# Peeing on the bed and couch



## alphamum82 (Mar 18, 2009)

How can I stop Aries from having accidents on the couch/husband/bed? 
I'm going to start crating him at night (which I didn't want to do) and when we leave, but here's the thing.

Aries was sleeping on my husband's lap while we watched a movie last night on the couch. Aries got up, stretched, peed all over my husband. He was afraid to move cuz if he did, Aries would pee on the couch. He was in shock. We put Aries outside and hubby got cleaned up. 

Aries has also peed on our bed when we are not home (the reason we're crating when we leave). Well, this morning we wake up and hubby had pee all over his legs. Aries accident. 

Is there a way to keep him off the furniture? If he's going to have accidents, fine, all puppies do. But how do I keep him off the couch? And since I'm not awake at night I'll have to crate him...


----------



## Indigo Bully Connection (Dec 21, 2006)

supervise and don't allow him on the furniture anymore. Once a pitty gets away with something the first time in their minds it's a God given right! lol I screwed up with all of my dogs... now doug and I sit on foot stools and the dogs have the furniture... I reccomend nipping it in the bud right now so you don't end up like us! lol


----------



## smith family kennels (Jan 10, 2009)

teach the dog to stay off the furnure with the off command it might take a little while since the dog already thinks it belongs on the furniture but its a great command for them to learn either way. Never know when you might need it


----------



## alphamum82 (Mar 18, 2009)

All of them get off the furniture when we tell them to, it's just a matter of when he's up there, he's too lazy to get down and ask to go out. If he's wandering through the house, he'll ask to go out and hold it until we let him out. I just don't know why he's doing it on the furniture.


----------



## FloorCandy (Feb 19, 2009)

Peeing on a person is not an accident, it is behavioral. It is a natural instinct for dogs to not potty where they sleep, or on their pack. Peeing ON your hubby is most likely dominance behavior, and many many puppies go through this, holding still was the worst thing your hubby could do, he submitted while it was happening.

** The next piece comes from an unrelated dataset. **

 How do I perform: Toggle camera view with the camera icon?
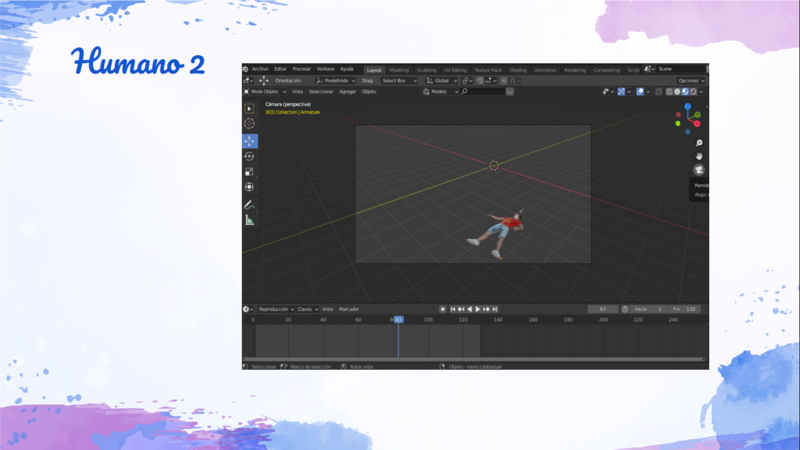pyautogui.click(x=699, y=170)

Next time he needs to correct the pup right away, and just clean up the couch afterward. If he gives him a good strong correction, it will only take 1 or 2 times before the pup gets it. 

My EB peed on me in bed 2x, and never again. When I caught him, I shrieked like it was acid, and I flipped him on his side right away, loudly saying no, bad boy, no potty, then I took him out, and I waited in the yard until he peed outside, and then praised him for peeing in the right place. It's completely normal, but it can become quite a pain if they keep it up.


----------



## koonce272 (Sep 16, 2008)

^ yup,


he's trying to claim stuff, and mark HIS house


----------



## alphamum82 (Mar 18, 2009)

Ok I read that to my hubby so hopefully he'll get it through his head. My poor bed too because it is new LOL. Thanks so much!


----------